▶ [COMPLETE THE FOLLOWING]:
1. Rewrite the passage of the CDP geometry page that begins at the words "There are two" and ends after "per shot record.", replacing "HDF5 datasets" with "HDF5 files".
2. For each statement below, answer yes or no according to the CDP geometry page, and quote the words from it that decide the answer.
(a) Applying the geometry in Griffon requires writing out a new dataset.
(b) A simple straight line approach is the optimal CDP geometry approach for most 2D Marine seismic lines.
(c) Griffon is the suggested option when processing a large number of lines.

▶ [EXTRACT TO READ]:
━━━
GLOBEClaritas Ask Andy - Applying CDP geometry to 2D Marine lines

Ask Andy – Our GLOBEClaritas expert!

Q:   How can I apply CDP geometry to a 2D Marine line in Claritas?

A:  Applying a suitable 2D CDP geometry to a seismic line is a key stage of the processing sequence and in the Claritas software we have a number of options which include:

  • Apply a simple 2D straight line geometry using the Griffon application and rep-defined script supplied.
  • Use the MGEOM module to apply the 2D Straight line geometry.
  • Use the Claritas Geometry application to apply full real world xy coordinate based geometry.

For most 2D Marine seismic lines applying a simple straight line approach for the CDP geometry is the optimal approach. It has benefits in terms of consistent fold, and regular offset distribution in the CDP domain, which makes processes like Radon demultiple easier to parameterize and more CPU efficient. There will be occasions where applying a geometry based on the real world XY coordinates is needed, however, I will cover the simple straight line approaches first.

Straight Line 2D Marine Geometry

There are two options for applying the simple straight line 2D Geometry, we can use the MGEOM module to apply as part of a Claritas job flow, or we can apply the simple 2D Geometry interactively to HDF5 datasets using a simple python script in the Griffon application. Both of these options use information from key trace headers (SOURCENUM/SHOTID/CHANNEL and COORD_SCALE) aligned with constants, defined by the user, to set the Shotpoint/Receiver/CDP interval and Near offset as well as defining the near channel and number of channels per shot record.

Which method you use will depend on a few factors, most notably how many 2D Lines you are processing and if the input dataset that you are using has all the key trace headers either set or able to be set in the Griffon application.

  • If you are processing only a single line or a small number of lines then the Griffon application would be your best option.
  • If you are processing a large number of lines then the option to apply geometry as part of a batch processing flow using MGEOM module may be more attractive.

Applying using the Griffon interactive application

The Claritas Griffon application allows the user to interactively apply math expressions using the Python NumPy and SciPy libraries to the seismic data’s trace header.  There is a pre-defined script to apply the simple straight line 2D Geometry to seismic data.

Griffon application with Simple marine geometry script.

Griffon application with Simple marine geometry script.

The script sets the following trace headers in CDP/CDPTRACE/OFFSET/SOURCE_X/REC_X and CDP_X headers.

Example QC’s from Griffon – Shot gather trace headers, SV Display of shot with header overlays and AREAL display of Offsets

Example QC’s from Griffon – Shot gather trace headers, SV Display of shot with header overlays  and AREAL display of Offsets

Providing that the SOURCENUM/CHANNEL and COORD_SCALE headers are set by the user in the Griffon application, then this method has a number of advantges.

  1. The built in QC capabilities in Griffon allow you to quickly check and confirm that the geometry has been applied correctly,
  2. Minimises the use of disc space as there is no need to write out a new dataset as it updates the existing file.

Applying 2D Marine Geometry using the MGEOM module

Alternatively, if you have a large project with a significant number of lines which would make the interactive application labour intensive and not particularly efficient, you may prefer to apply the geometry as part of a Claritas batch processing job flow.  It has the same requirements as the Griffon applications script in terms of trace headers and Shotpoint/Receiver and CDP interval etc

Claritas Job flow and MGEOM module and Geometry parameter form.
━━━
▶ [STORED RECORDS]:
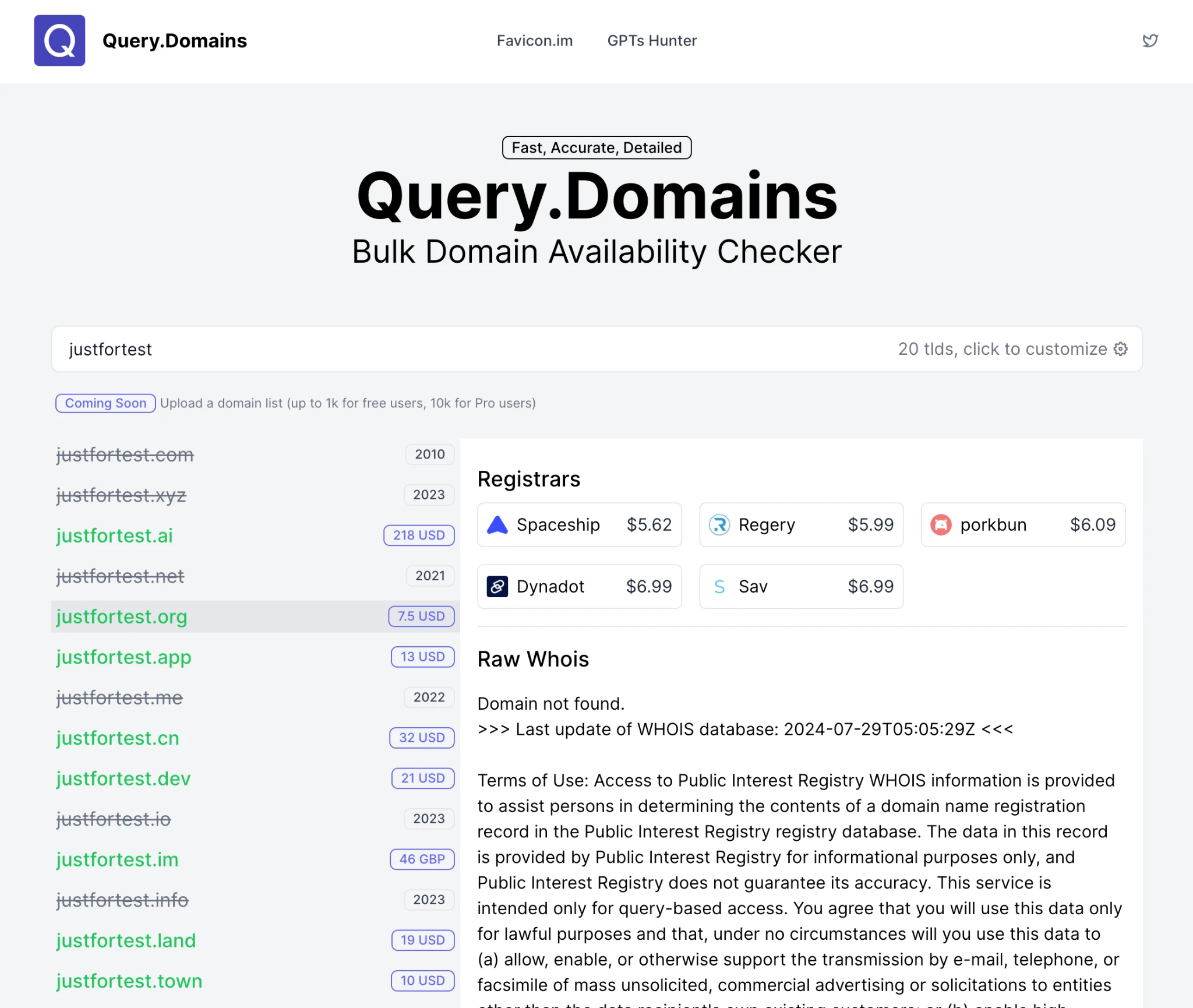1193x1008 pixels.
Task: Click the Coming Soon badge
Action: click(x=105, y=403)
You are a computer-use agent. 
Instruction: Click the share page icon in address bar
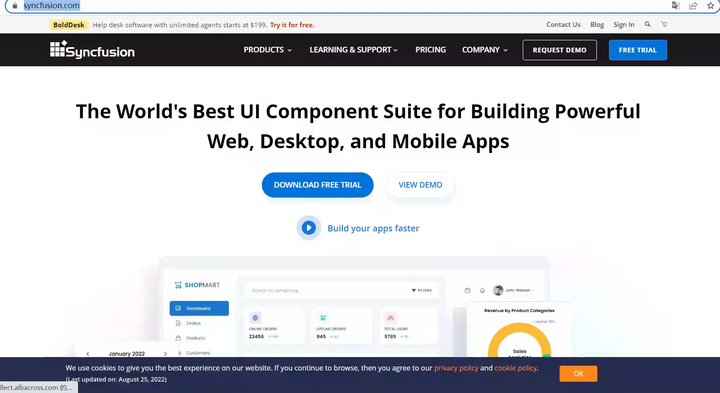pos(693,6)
━━━
▶ [SOLUTIONS BY TASK]:
1.
There are two options for applying the simple straight line 2D Geometry, we can use the MGEOM module to apply as part of a Claritas job flow, or we can apply the simple 2D Geometry interactively to HDF5 files using a simple python script in the Griffon application. Both of these options use information from key trace headers (SOURCENUM/SHOTID/CHANNEL and COORD_SCALE) aligned with constants, defined by the user, to set the Shotpoint/Receiver/CDP interval and Near offset as well as defining the near channel and number of channels per shot record.

2.
(a) No: "there is no need to write out a new dataset as it updates the existing file."
(b) Yes: "For most 2D Marine seismic lines applying a simple straight line approach for the CDP geometry is the optimal approach."
(c) No: "If you are processing only a single line or a small number of lines then the Griffon application would be your best option."